In a sense, it is supported. The Awkward Array library has the same columnar data types as Arrow, so an Arrow → Awkward conversion is zero-copy[1], and Awkward Arrays are a registered Numba extension, so you can iterate over them in JIT-compiled functions.
Here’s an example, starting from a Pandas ArrowStringArray:
>>> import numpy as np
>>> import pandas as pd
>>> import pyarrow as pa
>>> import awkward as ak
>>> import numba as nb
>>> x = pd.array(
... ['This is', 'some text', None, 'data.'], dtype="string[pyarrow]"
... )
>>> pa.array(x)
<pyarrow.lib.ChunkedArray object at 0x7fea6c47d770>
[
[
"This is",
"some text",
null,
"data."
]
]
>>> ak.from_arrow(pa.array(x))
<Array ['This is', 'some text', None, 'data.'] type='4 * ?string'>
>>> @nb.njit
... def f(strings):
... out = np.zeros(len(strings), dtype=np.int64)

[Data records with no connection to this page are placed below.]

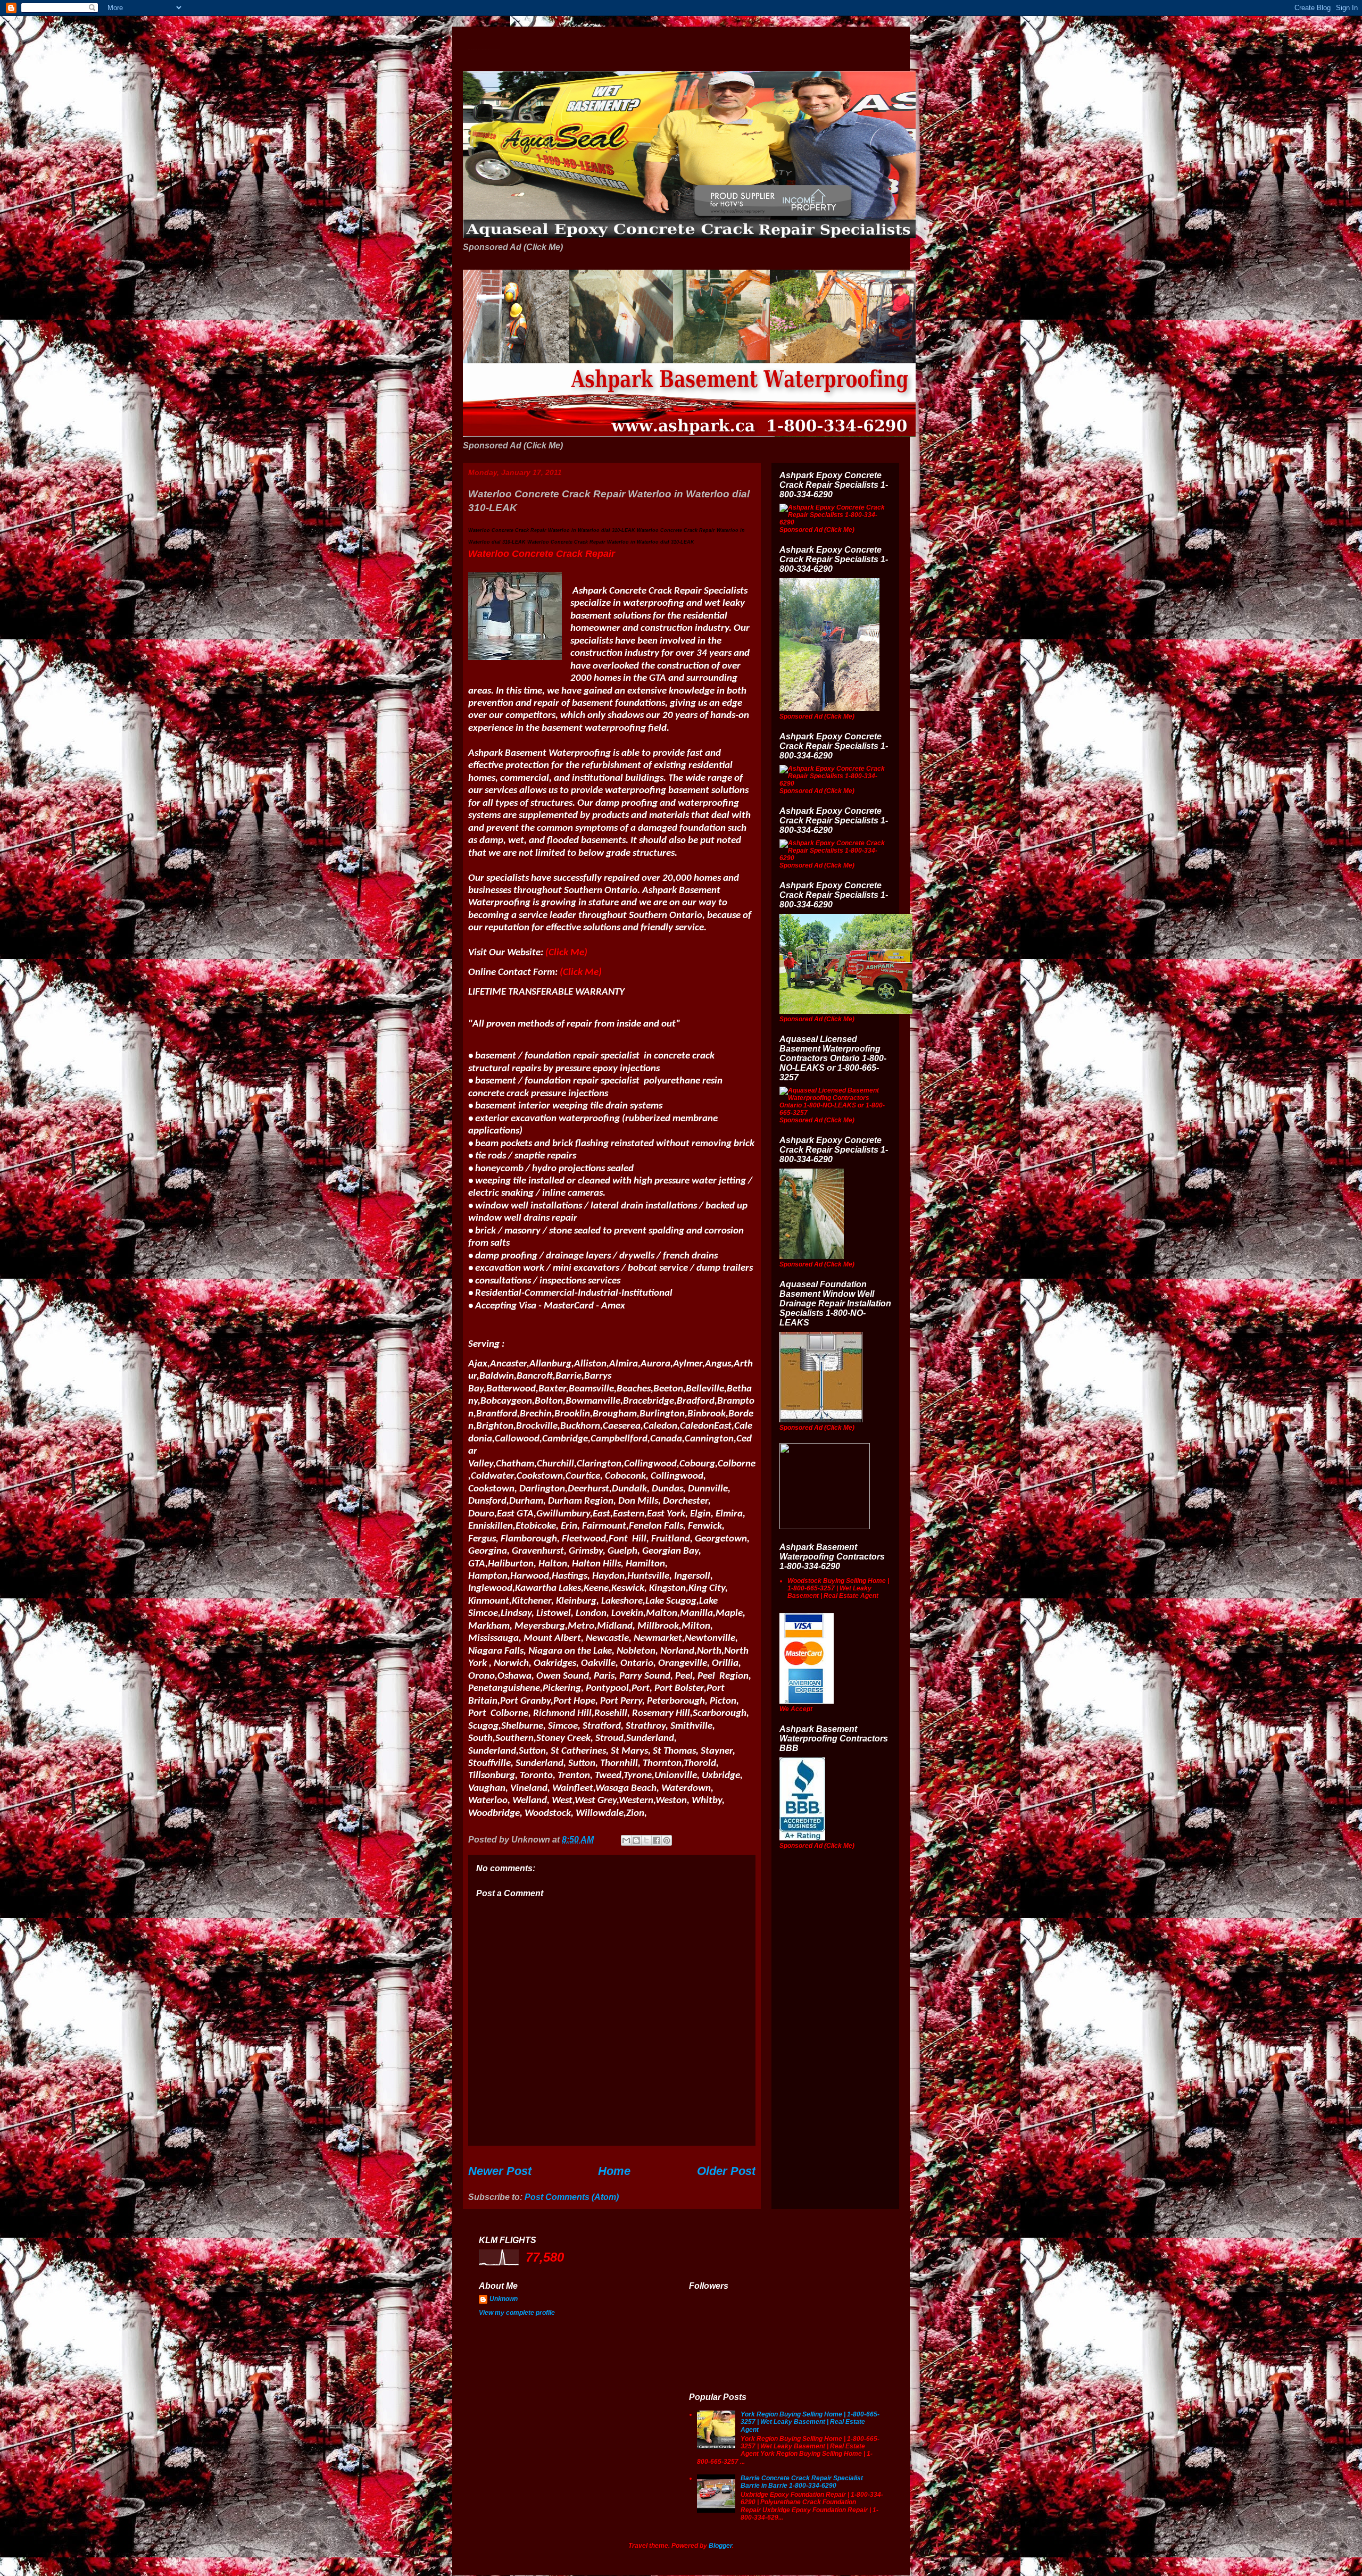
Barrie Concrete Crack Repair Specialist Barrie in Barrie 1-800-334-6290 (802, 2481)
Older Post (726, 2171)
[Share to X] (646, 1840)
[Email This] (626, 1840)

... for i, s in enumerate(strings):
... if s is not None:
... out[i] = ord(s[0])
... return out
>>> f(ak.from_arrow(pa.array(x)))
array([ 84, 115, 0, 100])
Strings are a very specific data type; Arrow can represent nested structs, variable length lists, missing data, and heterogeneous data, too. These data types can be zero-copy converted[1:1] to Awkward Arrays and those Awkward Arrays can be iterated over in Numba, which means iterating over the original Arrow buffers. In the Numba function, Arrow structs (Awkward records) appear as objects with attributes, variable-length lists appear as sequence types, and missing values as None.[2]
Going the other way—producing non-rectilinear data structures in Numba and sending them to an Arrow buffer—can be done using Awkward’s ArrayBuilder and ak.to_arrow, but it’s not as slick and it requires more data copies.
This capability doesn’t reside within the Numba project; a user has to piece these things together with different libraries, but it is possible.
-
Well, there’s exactly one exception to zero-copy conversion from Arrow: Arrow’s sparse unions have to be converted into dense unions before conversion, so one index buffer per sparse union needs to be allocated and filled. ↩︎ ↩︎
-
Awkward Arrays with union types can’t be iterated over in Numba-compiled functions, so that’s another limitation, also related to unions. Generally speaking, union-types are the rough edge of support. ↩︎